やはりシールド側へ注意が向いた隙に、俺は次の段階へと移る。
「【分身】!!」
素早く2人に分かれ、シールドから均等に距離を取って正三角形を作り出す。
この中心にマーダーコングをとどめ続けるのが理想だ。
「【ヘルフレイム・ネット】!!」
本当は【跳躍】からの【シックススラッシング】なども使いたい。
しかし、万が一その次の攻撃でマーダーコングの気を引けなかった場合、空中であの大きな拳を避けるのは不可能だ。

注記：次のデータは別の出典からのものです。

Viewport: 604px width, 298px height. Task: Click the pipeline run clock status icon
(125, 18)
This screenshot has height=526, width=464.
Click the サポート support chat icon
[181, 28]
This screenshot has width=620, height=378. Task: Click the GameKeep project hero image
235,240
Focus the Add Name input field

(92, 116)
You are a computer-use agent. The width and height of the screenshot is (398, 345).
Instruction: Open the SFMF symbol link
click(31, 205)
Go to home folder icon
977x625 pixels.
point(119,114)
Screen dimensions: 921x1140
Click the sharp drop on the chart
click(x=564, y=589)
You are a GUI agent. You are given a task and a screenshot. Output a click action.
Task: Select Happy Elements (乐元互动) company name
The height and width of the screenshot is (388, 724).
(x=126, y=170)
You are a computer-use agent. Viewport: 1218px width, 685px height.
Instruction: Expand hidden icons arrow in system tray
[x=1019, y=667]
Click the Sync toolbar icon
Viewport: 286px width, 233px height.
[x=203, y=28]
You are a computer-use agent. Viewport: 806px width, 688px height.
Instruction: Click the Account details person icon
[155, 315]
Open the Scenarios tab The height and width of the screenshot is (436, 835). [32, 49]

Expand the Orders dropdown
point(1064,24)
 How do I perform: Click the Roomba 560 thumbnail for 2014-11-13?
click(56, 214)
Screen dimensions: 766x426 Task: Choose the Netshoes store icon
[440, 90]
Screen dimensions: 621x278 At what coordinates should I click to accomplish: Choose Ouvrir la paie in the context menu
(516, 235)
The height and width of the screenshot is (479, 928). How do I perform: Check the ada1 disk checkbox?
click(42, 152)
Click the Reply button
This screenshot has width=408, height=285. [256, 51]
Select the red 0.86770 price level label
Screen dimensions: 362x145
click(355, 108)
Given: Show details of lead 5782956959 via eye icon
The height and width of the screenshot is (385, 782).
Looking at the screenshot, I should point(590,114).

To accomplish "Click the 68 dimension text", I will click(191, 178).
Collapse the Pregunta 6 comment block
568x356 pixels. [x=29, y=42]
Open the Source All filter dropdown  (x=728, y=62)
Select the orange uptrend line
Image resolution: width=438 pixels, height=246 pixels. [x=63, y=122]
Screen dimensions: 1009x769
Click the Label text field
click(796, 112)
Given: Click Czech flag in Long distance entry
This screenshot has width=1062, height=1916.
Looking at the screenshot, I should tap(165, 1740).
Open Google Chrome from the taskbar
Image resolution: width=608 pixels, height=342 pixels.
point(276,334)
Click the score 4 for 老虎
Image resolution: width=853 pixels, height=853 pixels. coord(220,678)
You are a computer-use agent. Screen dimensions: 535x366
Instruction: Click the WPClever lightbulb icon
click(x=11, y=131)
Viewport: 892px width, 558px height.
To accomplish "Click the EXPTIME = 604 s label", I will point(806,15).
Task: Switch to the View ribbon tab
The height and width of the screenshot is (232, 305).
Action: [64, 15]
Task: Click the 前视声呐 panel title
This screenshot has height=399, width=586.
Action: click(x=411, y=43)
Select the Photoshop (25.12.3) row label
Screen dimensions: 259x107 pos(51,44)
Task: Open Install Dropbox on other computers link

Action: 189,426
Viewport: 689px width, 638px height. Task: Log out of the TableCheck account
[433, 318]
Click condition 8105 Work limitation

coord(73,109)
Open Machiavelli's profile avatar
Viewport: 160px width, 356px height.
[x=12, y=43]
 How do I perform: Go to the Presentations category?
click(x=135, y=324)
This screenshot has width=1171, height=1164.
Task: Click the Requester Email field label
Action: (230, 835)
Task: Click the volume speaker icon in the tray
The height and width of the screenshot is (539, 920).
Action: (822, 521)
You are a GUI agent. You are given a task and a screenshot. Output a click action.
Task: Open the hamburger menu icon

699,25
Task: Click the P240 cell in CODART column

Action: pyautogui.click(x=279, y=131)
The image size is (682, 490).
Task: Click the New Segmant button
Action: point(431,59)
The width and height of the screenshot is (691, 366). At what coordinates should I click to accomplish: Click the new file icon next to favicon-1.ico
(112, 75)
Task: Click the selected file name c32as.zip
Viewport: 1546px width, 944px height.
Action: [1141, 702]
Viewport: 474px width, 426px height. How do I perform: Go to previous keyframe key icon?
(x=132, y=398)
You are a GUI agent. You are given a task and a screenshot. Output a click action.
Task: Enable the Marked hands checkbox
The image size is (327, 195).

安全を考えれば、【ヘルフレイム・ネット】や【ポイズンジェット】などのスキルで攻撃するのが無難といえる。
「【奇術・フローズン】!!」
「【ポイズンジェット】!!」
「【ヘルフレイム・ネット】!!」
「【ブラック・キャノン】!!」
いける!!
度重なる攻撃に、マーダーコングは三角形の真ん中で右往左往しているだけだ。
このまま続けていれば…
「グガァァァァ!!」
マーダーコングは大きく雄たけびを上げると、思いっきり自分の胸を叩いた。
ゴリラでいうドラミングというやつだろう。
「柏森!!急いでマーダーコングから距離を取れ!!」
「分かりました!!」
多くのモンスターには、攻撃してくる前に何かしらの前兆がある。
今のがマーダーコングのそれだとすれば、強烈な攻撃が来るはずだ。
「グガァァァァ!!」
マーダーコングはもう一鳴きして、ぐっと膝をかがめた。
とてつもなく嫌な予感がする。
「やばいって!!」
予感通り、マーダーコングは高く飛び上がった。
その体は放物線を描いて片方の俺へと飛んでくる。
「うわわわわ!!」
猛ダッシュで回避しようとするが、間に合いそうにない。
死んだ…。
そう思った瞬間、何ともタイミングの良いことに【分身】の効果継続時間が終わった。
2人だった俺が1人になる。
そしてその体は、マーダーコングが飛び上がったのとは逆の場所で1つになった。
何もない地面に巨体が墜落する。
「ギリギリセーフ…」
何とも言えない幸運に冷や汗を流す俺だった。